Dirinya pun optimis hasil kesepakatan restrukturisasi utang ini dapat menjadi fondasi yang kuat bagi keberlangsungan Garuda Indonesia dalam beberapa tahun ke depan.
Di tengah upaya restrukturisasi utang perseroan, Irfan memastikan seluruh aspek kegiatan operasional penerbangan akan tetap berlangsung secara normal.
“Di tengah percepatan langkah restrukturisasi bersama mitra usaha, Garuda Indonesia memastikan bahwa seluruh aspek kegiatan operasional penerbangan akan tetap berlangsung dengan normal,” kata Irfan.
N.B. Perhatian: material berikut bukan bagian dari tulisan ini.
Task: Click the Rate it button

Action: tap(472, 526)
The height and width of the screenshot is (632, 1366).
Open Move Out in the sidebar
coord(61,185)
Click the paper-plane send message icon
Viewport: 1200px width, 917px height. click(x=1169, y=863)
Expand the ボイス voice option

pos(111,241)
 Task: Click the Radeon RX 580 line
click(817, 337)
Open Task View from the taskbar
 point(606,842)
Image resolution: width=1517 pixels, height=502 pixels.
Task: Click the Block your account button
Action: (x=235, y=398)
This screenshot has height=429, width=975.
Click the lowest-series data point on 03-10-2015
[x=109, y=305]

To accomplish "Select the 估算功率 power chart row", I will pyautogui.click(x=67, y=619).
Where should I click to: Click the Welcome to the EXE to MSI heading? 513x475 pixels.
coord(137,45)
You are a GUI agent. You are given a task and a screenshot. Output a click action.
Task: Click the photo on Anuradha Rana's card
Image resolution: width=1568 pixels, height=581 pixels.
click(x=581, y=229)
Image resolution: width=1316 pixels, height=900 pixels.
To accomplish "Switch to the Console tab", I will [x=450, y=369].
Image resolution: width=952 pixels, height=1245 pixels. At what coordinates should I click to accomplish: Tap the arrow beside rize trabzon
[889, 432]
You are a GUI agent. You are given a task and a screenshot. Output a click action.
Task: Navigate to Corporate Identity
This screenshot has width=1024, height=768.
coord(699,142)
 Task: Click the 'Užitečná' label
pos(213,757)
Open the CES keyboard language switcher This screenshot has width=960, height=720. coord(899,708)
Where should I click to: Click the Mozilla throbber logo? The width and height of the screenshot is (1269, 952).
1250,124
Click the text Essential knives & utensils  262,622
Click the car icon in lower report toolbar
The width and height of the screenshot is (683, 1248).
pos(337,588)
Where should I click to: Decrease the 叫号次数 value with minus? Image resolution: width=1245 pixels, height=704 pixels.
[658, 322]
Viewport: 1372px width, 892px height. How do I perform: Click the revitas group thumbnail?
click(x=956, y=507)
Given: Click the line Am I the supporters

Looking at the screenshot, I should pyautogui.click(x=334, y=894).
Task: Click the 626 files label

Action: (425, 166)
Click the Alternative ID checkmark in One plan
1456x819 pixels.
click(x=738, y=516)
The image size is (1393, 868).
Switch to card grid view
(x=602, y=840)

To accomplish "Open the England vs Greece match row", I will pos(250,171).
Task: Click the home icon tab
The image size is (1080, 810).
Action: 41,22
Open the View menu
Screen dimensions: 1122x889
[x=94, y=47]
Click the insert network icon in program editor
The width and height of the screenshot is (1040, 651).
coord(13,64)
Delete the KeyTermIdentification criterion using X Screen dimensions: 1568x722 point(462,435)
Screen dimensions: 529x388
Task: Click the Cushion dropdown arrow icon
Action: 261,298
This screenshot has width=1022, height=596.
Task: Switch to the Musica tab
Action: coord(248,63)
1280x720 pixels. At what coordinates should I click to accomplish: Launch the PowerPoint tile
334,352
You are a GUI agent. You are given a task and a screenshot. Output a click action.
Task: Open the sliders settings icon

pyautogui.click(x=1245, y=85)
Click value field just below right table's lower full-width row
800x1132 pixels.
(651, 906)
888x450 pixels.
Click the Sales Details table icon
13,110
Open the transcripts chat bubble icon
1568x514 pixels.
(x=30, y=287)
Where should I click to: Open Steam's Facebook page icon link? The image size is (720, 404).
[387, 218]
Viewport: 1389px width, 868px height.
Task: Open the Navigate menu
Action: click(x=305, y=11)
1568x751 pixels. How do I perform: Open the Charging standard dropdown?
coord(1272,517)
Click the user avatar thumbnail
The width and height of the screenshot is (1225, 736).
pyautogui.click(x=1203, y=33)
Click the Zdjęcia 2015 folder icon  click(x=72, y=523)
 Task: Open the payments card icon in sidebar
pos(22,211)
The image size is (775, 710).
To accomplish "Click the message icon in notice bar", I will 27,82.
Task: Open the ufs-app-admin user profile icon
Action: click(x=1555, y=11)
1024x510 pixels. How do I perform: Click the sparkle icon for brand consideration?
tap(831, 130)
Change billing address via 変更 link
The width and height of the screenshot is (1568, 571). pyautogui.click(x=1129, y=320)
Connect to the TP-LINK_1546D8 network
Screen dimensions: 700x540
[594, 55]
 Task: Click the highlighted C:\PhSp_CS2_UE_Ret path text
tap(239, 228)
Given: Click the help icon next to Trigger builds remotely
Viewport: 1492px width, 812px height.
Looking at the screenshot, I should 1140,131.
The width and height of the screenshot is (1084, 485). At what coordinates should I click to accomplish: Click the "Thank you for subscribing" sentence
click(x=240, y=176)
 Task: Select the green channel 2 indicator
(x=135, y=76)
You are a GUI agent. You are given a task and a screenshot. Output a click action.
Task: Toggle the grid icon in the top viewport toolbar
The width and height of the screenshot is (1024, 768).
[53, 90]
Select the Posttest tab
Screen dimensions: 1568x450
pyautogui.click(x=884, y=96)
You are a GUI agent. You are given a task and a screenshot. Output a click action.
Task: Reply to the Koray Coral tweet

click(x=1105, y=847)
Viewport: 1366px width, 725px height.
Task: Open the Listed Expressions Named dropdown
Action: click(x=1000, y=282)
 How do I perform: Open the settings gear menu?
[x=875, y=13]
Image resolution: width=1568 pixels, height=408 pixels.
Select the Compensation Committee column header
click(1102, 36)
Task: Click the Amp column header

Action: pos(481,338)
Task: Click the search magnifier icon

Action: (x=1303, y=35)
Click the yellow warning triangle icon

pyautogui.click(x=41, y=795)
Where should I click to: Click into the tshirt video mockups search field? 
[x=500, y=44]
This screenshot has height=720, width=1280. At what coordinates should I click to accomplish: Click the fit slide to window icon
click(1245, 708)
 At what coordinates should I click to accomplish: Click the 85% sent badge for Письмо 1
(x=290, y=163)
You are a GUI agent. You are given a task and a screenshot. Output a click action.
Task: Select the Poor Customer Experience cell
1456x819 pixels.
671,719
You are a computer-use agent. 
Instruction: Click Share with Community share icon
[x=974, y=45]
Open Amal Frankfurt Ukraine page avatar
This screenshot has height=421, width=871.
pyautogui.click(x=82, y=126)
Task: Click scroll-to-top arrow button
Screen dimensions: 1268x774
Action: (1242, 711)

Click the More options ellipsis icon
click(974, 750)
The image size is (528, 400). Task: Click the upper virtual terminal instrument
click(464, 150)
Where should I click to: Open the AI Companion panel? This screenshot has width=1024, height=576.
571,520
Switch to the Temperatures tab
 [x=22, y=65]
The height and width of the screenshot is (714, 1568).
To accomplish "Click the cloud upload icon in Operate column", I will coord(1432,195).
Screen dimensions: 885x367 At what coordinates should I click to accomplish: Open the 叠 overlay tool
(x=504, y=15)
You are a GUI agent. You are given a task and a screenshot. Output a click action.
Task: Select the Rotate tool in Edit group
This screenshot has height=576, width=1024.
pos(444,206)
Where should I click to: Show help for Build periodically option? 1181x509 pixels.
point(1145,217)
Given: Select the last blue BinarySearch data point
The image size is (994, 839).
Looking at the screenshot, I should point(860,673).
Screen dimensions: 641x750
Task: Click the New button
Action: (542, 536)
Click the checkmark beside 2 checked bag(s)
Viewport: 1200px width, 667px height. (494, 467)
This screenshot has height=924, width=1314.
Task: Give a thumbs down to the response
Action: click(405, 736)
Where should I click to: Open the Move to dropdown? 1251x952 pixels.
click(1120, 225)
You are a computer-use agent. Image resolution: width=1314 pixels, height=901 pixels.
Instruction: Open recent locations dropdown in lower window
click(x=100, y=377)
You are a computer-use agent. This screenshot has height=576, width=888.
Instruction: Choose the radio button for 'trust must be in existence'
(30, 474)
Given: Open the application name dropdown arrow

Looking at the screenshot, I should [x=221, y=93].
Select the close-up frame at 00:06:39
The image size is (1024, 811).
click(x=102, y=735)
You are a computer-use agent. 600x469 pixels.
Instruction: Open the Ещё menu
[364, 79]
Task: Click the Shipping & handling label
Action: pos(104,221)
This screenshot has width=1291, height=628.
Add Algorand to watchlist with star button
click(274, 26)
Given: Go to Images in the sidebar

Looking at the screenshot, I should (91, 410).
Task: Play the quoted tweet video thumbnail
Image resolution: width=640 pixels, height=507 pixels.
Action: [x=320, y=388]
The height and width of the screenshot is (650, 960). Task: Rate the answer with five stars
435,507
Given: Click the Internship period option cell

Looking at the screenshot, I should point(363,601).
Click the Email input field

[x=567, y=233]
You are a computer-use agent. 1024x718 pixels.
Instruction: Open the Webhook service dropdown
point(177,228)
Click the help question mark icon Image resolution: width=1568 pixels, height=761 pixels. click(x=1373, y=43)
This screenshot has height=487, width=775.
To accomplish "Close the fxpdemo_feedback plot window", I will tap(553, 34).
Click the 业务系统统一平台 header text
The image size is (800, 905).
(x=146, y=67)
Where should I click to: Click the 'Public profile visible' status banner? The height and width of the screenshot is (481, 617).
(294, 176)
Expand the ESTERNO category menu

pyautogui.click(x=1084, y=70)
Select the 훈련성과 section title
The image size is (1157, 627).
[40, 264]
Sebagai informasi, Selasa (31/8/2021), GIAA di periode 6 bulan pertama 2021 mengalami rugi bersih US$ 898,65 juta.
Jika dirupiahkan, kerugian tersebut mencapai Rp 12,85 triliun (kurs Rp 14.300).
Rugi bersih itu lebih besar 26% dari torehan kerugian di semester I-2020 sebesar US$ 712,72 juta.
Membengkaknya rugi Garuda Indonesia juga disebabkan anjloknya pendapatan usaha perusahaan dari US$ 917,28 juta di semester I-2020 menjadi Rp 696,8 juta.
Penurunan pendapatan paling besar dari penerbangan berjadwal, yakni turun dari US$ 750,25 juta menjadi US$ 556,53 juta.
Meskipun, jumlah beban usaha Garuda Indonesia turun dari US$ 1,64 miliar menjadi US$ 1,38 miliar.
Adapun total aset perusahaan juga mengalami penurunan dari posisi akhir 2020 sebesar US$ 10,78 miliar menjadi US$ 10,11 miliar di akhir Juni 2021.
Sementara liabilitas Garuda Indonesia juga malah meningkat dari US$ 12,73 miliar di akhir 2020 menjadi US$ 12,9 miliar di akhir Juni 2021.